RICHMOND, Va. (WRIC) — Virginia Lt. Gov. Justin Fairfax (D) filed paperwork with the state on Friday to run for governor in 2021, a day before officially kicking off his campaign with two events over the weekend in Fairfax and Hampton.
The former federal prosecutor was elected lieutenant governor in 2017 after he garnered nearly 53 percent of the vote, becoming only the second African American to win a statewide election in Virginia. Fairfax said that he aims to follow the path of L. Douglas Wilder (D), the first African American candidate to win a statewide contest, who served as lieutenant governor before being elected governor.
“The campaign is focused on justice, fairness and opportunity,” Fairfax told 8News in an interview Friday, “and bringing that to 8.5 million Virginians.”
Fairfax touted a “bold” campaign agenda, including his $30 billion proposal to rebuild all K-12 schools in Virginia that are more than 40 years old, an effort to raise teacher pay in the commonwealth and continuing with police reform measures.
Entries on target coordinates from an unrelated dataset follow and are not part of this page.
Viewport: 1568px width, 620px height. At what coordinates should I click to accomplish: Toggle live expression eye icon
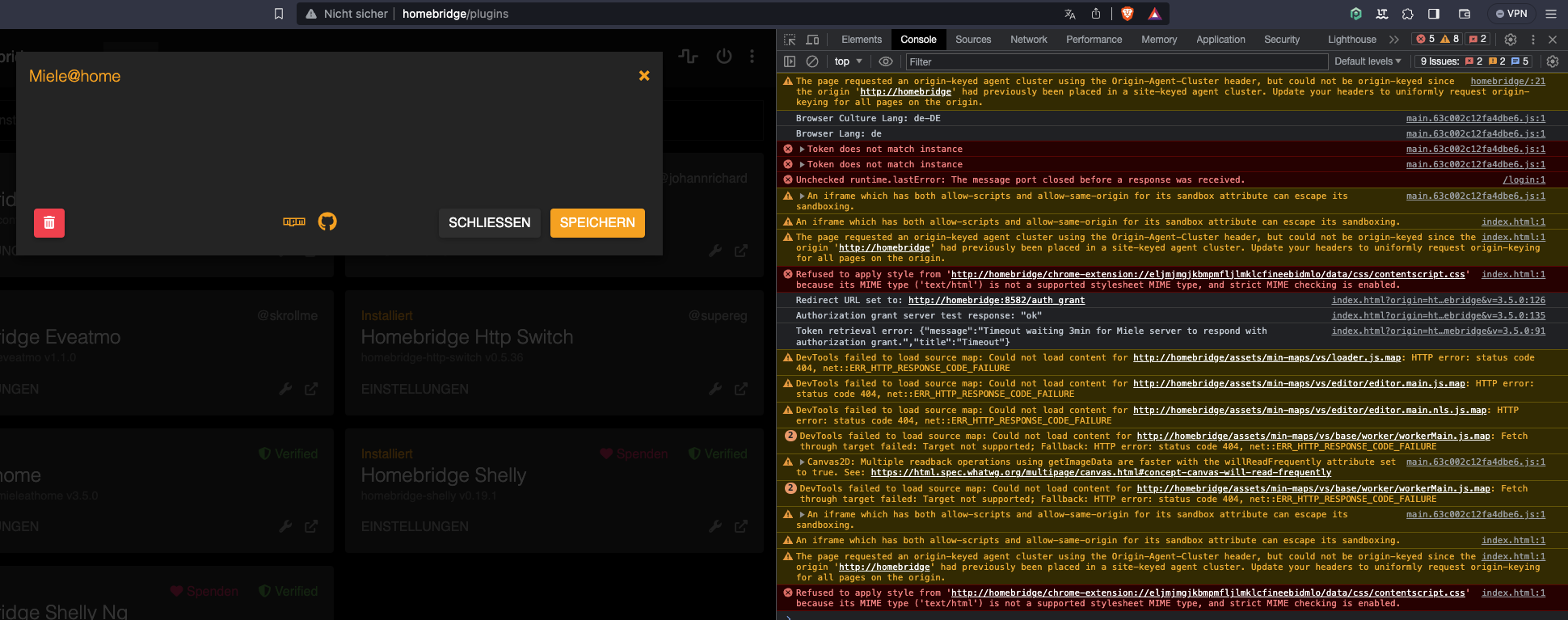(x=886, y=61)
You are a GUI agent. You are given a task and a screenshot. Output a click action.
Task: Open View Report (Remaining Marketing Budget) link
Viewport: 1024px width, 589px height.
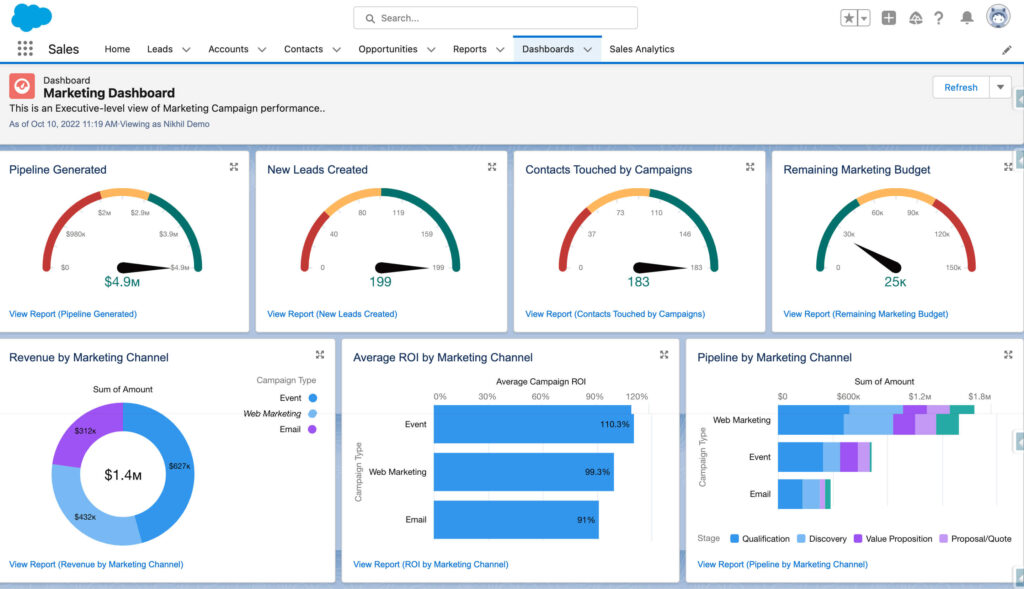click(x=865, y=314)
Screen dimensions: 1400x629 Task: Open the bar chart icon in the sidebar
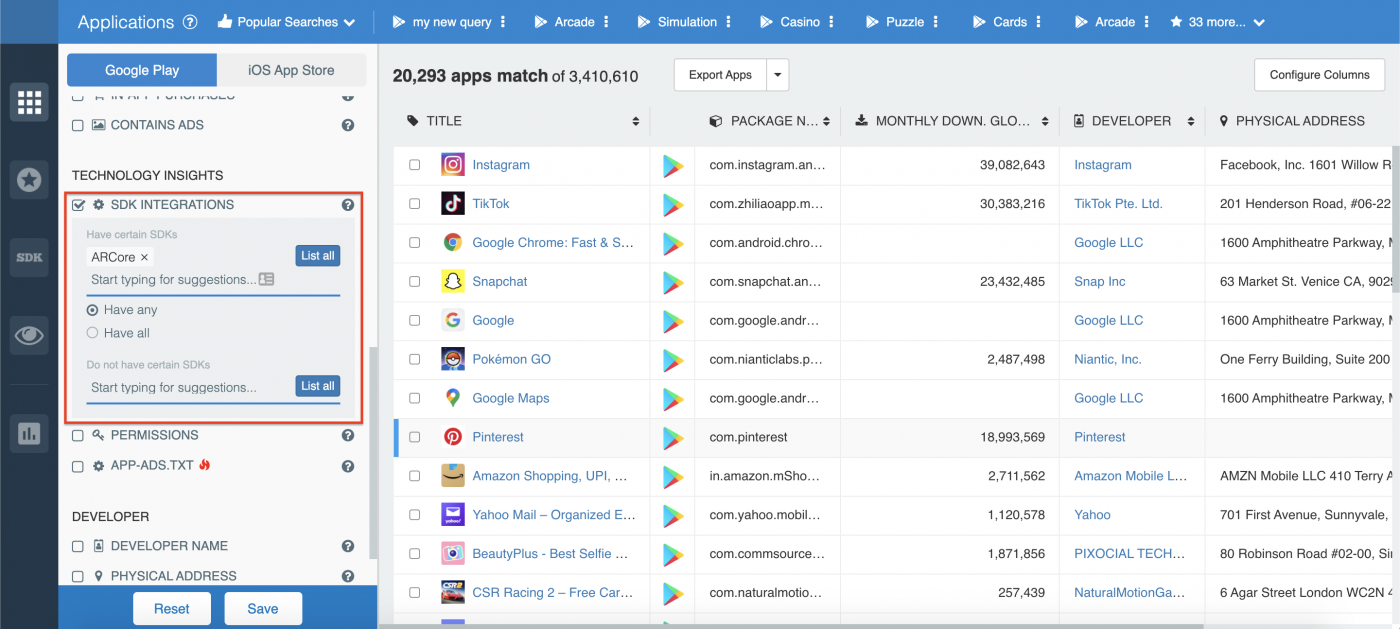click(29, 433)
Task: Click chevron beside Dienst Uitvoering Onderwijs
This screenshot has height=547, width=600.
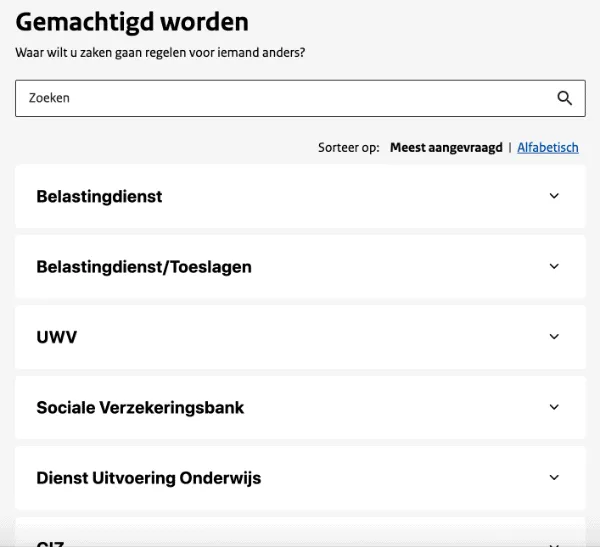Action: tap(555, 478)
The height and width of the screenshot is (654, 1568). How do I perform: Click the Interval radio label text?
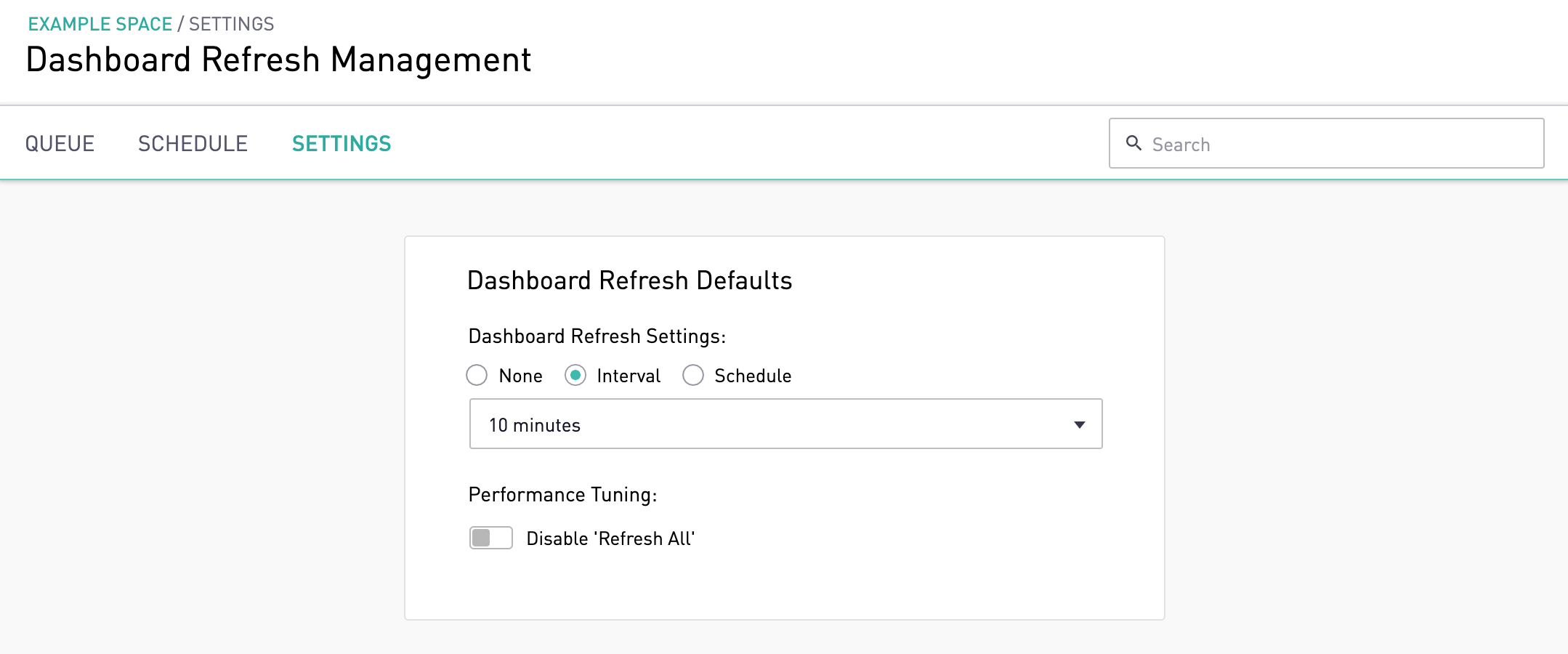pyautogui.click(x=629, y=376)
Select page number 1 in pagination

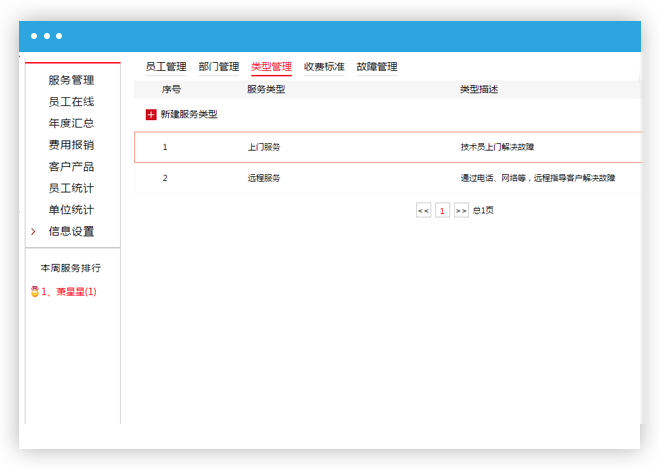(442, 211)
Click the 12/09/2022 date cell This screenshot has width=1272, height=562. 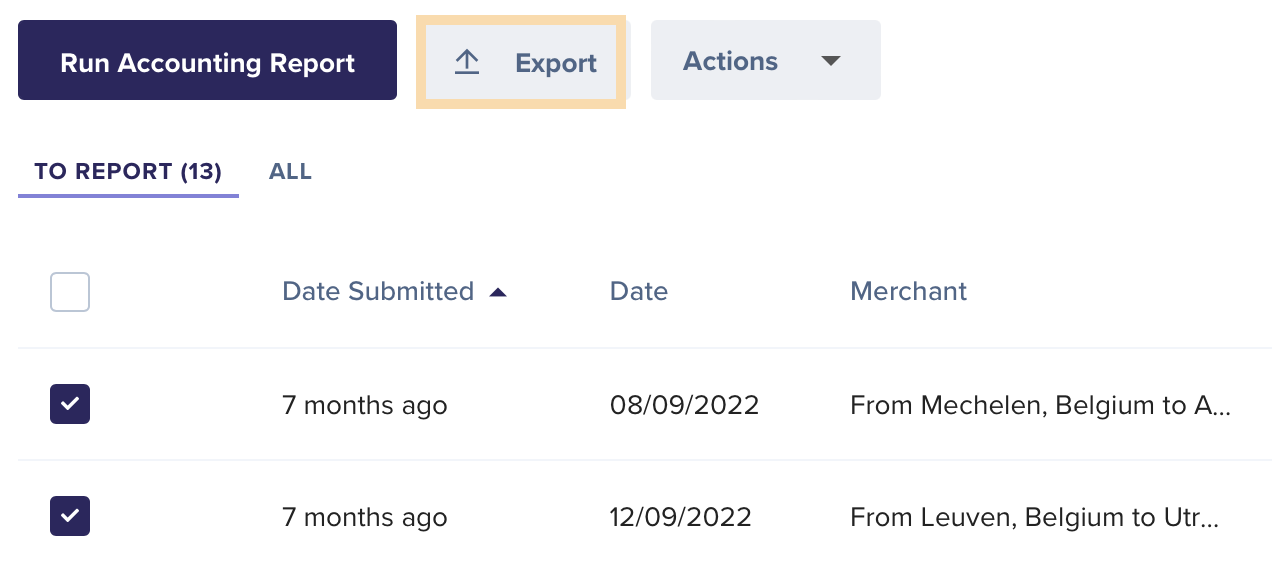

He also stressed his desire to improve the state’s healthcare system, noting that while presiding over the state Senate as lieutenant governor he was the tie-breaking vote to expand Medicaid to as many as 400,000 uninsured residents. Virginians became more familiar with Fairfax in 2019 after it seemed as if he would take over for Gov. Ralph Northam, who faced mounting pressure to resign after racist photos were discovered on his 1984 medical school yearbook page.
Fairfax was quickly engulfed in his own scandal after two separate women accused him of sexual assault before he was elected to public office. When asked whether he worries if the allegations impact the impression voters have of him, Fairfax plainly said “No, not really.”
“The allegations are false, after two years they’ve gone nowhere,” he added. “Virginians are really tired of those kinds of destructive politics.”
Fairfax, who claimed “political rivals,” including Richmond Mayor Levar Stoney, coordinated the effort to smear his name, filed a $400 million defamation suit against CBS claiming the network’s interviews with Dr. Vanessa Tyson and Meredith Watson, the two women accusing Fairfax of sexual assault, inflicted emotional distress and “promoted false statements.” The lawsuit was thrown out by a federal judge but the lieutenant governor’s legal team has since filed an appeal.
“Apparently Lt. Governor Fairfax believes that the citizens of the Commonwealth have forgotten about the serious and credible allegations of sexual assault made against him by Dr. Vanessa Tyson and Meredith Watson and about his deplorable treatment of them after they came forward. For over a year, they have asked for an opportunity to testify publicly about the violence they each reported having experienced at the hands of Mr. Fairfax and they have steadfastly denied the baseless political conspiracy theories he has spun to explain why they each spoke out publicly, at great personal risk,” Debra Katz, Tyson’s attorney, said in a statement.
Katz continued by saying that the state legislature failed to give Fairfax’s accusers an opportunity to testify and that Dr. Tyson remains open to a public hearing, a possibility that the lieutenant governor dismissed in an interview last July.
With Attorney General Mark Herring planning a reelection campaign and former Gov. Terry McAuliffe still on the outside, Fairfax is currently going up against two state lawmakers in the Democratic primary: Sen. Jennifer McClellan (D-Richmond) and Del. Jennifer D. Carroll Foy (D-Prince William). If either is elected, they would become the first African American woman to be elected as Virginia’s governor.